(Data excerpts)
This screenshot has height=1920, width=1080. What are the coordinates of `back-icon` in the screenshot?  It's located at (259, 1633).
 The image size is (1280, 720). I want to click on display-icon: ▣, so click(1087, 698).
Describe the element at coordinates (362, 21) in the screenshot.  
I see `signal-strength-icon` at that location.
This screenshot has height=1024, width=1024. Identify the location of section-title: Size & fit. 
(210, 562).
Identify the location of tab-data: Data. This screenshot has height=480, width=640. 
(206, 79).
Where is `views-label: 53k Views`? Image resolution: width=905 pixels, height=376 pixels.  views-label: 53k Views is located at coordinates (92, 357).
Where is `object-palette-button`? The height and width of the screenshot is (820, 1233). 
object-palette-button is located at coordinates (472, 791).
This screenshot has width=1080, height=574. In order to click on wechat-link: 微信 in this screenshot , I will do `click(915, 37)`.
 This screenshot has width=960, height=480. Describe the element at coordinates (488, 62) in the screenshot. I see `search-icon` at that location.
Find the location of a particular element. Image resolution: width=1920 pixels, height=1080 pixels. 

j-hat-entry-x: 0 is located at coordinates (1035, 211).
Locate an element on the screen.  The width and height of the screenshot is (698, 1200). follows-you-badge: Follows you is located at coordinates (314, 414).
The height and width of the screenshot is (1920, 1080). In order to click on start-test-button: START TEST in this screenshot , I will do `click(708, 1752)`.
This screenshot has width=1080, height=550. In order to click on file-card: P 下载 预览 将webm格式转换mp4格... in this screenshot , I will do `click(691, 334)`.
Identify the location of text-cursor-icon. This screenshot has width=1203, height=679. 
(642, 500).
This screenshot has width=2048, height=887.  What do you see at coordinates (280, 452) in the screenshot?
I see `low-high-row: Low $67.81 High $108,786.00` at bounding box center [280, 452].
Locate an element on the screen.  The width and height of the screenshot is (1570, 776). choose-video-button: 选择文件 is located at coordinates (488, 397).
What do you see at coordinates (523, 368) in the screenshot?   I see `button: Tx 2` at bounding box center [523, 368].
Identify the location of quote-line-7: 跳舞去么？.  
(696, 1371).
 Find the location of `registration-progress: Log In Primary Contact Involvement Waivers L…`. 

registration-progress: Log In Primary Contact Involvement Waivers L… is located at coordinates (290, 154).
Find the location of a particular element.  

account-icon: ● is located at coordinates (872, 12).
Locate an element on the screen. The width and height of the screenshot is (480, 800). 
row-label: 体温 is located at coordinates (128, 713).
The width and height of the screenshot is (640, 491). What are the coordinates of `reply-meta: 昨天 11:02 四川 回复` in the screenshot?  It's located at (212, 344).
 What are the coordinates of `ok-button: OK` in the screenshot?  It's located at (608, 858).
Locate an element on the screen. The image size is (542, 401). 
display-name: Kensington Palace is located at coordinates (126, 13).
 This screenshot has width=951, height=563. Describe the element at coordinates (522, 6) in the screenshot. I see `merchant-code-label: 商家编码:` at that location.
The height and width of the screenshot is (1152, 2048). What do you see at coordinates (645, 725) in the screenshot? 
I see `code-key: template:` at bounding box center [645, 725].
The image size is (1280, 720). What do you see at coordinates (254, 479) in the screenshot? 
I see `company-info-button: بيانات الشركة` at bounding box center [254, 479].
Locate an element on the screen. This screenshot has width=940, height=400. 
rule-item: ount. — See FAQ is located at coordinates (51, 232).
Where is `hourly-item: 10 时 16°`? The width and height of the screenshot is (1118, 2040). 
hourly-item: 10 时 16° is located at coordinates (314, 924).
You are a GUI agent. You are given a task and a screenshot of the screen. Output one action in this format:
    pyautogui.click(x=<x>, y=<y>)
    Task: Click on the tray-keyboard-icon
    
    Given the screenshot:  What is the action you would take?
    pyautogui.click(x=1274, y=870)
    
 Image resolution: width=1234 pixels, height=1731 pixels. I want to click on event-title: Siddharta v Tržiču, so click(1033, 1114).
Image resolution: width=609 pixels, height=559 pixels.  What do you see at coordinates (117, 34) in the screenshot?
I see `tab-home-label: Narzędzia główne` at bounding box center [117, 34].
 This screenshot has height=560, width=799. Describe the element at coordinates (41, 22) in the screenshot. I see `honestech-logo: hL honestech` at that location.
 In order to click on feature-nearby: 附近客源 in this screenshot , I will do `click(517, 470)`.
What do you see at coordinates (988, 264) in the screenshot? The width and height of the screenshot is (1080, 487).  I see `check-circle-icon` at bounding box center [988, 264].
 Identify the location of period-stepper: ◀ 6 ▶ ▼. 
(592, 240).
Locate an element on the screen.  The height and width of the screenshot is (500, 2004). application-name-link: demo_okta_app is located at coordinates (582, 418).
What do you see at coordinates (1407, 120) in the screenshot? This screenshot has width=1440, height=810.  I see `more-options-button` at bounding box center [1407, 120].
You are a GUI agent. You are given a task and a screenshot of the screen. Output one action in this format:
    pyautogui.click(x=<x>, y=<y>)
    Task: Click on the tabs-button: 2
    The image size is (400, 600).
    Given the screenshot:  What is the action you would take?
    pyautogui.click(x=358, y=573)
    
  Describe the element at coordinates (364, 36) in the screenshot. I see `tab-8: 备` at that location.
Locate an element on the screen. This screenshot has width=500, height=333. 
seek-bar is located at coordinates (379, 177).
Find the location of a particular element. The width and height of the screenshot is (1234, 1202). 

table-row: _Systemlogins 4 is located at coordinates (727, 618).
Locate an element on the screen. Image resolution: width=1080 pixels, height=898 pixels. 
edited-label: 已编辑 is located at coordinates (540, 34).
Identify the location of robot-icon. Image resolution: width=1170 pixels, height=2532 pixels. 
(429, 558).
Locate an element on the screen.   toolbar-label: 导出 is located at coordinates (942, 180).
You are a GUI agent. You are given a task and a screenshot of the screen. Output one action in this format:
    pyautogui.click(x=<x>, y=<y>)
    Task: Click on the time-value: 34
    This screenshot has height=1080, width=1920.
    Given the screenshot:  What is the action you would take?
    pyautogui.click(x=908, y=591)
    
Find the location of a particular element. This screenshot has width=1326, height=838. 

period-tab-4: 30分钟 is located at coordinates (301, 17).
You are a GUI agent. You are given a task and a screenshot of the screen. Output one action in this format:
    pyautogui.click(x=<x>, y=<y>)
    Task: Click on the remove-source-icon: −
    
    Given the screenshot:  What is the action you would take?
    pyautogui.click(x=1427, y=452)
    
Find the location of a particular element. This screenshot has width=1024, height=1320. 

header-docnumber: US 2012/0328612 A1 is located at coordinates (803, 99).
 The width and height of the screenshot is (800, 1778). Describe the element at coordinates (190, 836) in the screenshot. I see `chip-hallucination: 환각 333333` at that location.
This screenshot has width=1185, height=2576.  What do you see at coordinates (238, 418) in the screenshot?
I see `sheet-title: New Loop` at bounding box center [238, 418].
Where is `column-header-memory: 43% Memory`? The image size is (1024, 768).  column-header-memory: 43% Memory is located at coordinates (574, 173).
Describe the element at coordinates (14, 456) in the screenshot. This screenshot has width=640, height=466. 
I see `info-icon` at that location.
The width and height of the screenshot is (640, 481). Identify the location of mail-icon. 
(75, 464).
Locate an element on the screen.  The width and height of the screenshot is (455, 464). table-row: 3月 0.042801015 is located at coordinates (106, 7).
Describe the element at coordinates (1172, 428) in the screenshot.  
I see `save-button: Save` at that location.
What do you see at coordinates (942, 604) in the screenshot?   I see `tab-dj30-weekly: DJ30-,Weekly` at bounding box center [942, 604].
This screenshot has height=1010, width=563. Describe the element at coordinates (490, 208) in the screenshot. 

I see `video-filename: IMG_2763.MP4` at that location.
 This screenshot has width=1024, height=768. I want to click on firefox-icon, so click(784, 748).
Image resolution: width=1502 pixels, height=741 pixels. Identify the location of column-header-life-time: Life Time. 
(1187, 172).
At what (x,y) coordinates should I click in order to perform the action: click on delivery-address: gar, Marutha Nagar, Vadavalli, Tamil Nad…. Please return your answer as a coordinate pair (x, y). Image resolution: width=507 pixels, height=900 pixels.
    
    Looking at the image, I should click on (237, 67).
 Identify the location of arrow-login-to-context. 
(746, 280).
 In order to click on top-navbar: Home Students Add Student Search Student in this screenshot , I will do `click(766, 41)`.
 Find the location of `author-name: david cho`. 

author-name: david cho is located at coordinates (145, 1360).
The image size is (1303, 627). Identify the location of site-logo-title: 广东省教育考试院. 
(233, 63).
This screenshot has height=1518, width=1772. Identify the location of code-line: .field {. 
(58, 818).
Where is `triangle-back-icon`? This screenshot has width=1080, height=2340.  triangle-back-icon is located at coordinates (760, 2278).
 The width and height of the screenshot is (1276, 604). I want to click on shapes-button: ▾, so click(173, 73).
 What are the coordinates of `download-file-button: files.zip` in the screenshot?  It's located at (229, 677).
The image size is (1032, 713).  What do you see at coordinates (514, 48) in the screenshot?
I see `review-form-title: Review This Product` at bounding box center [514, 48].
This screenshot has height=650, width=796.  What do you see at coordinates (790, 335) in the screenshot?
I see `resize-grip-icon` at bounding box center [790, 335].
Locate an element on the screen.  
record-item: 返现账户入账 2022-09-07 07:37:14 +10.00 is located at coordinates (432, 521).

To do: Copy out, unchanged, the lines of the material from its first line through the line holding "j-hat-entry-x: 0 is", with both included.

Output of the task:
This screenshot has height=1920, width=1080. What are the coordinates of `back-icon` in the screenshot?  It's located at (259, 1633).
 The image size is (1280, 720). I want to click on display-icon: ▣, so click(1087, 698).
Describe the element at coordinates (362, 21) in the screenshot.  
I see `signal-strength-icon` at that location.
This screenshot has height=1024, width=1024. Identify the location of section-title: Size & fit. 
(210, 562).
Identify the location of tab-data: Data. This screenshot has height=480, width=640. 
(206, 79).
Where is `views-label: 53k Views`? Image resolution: width=905 pixels, height=376 pixels.  views-label: 53k Views is located at coordinates (92, 357).
Where is `object-palette-button`? The height and width of the screenshot is (820, 1233). 
object-palette-button is located at coordinates (472, 791).
This screenshot has width=1080, height=574. In order to click on wechat-link: 微信 in this screenshot , I will do `click(915, 37)`.
 This screenshot has width=960, height=480. Describe the element at coordinates (488, 62) in the screenshot. I see `search-icon` at that location.
Find the location of a particular element. Image resolution: width=1920 pixels, height=1080 pixels. 

j-hat-entry-x: 0 is located at coordinates (1035, 211).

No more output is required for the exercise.